* **Recorded data**
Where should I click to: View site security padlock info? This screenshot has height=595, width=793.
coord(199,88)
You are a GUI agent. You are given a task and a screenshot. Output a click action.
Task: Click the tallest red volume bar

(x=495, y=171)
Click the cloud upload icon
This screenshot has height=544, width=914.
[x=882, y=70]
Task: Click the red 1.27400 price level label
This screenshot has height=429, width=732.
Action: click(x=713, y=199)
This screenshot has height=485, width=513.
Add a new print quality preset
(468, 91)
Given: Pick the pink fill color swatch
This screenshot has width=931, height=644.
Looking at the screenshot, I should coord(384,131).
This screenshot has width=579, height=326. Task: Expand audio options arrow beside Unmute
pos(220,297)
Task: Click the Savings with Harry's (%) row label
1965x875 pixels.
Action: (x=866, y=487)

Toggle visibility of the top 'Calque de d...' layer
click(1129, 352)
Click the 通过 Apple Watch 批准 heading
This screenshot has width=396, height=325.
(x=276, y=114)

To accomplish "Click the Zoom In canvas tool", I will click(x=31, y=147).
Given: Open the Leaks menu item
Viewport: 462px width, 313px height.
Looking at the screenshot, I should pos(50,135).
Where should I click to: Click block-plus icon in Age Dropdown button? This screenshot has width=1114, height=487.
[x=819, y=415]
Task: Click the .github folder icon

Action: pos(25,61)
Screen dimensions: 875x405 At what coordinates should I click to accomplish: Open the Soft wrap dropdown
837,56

* **Goal**
Transcribe the part of the items that opens with the line containing "Given: Pick the pink fill color swatch" and closes with the line containing "will click(x=31, y=147).", keeping every line unchanged.

* **Response to the exercise**
Given: Pick the pink fill color swatch
This screenshot has width=931, height=644.
Looking at the screenshot, I should coord(384,131).
This screenshot has width=579, height=326. Task: Expand audio options arrow beside Unmute
pos(220,297)
Task: Click the Savings with Harry's (%) row label
1965x875 pixels.
Action: (x=866, y=487)

Toggle visibility of the top 'Calque de d...' layer
click(1129, 352)
Click the 通过 Apple Watch 批准 heading
This screenshot has width=396, height=325.
(x=276, y=114)

To accomplish "Click the Zoom In canvas tool", I will click(x=31, y=147).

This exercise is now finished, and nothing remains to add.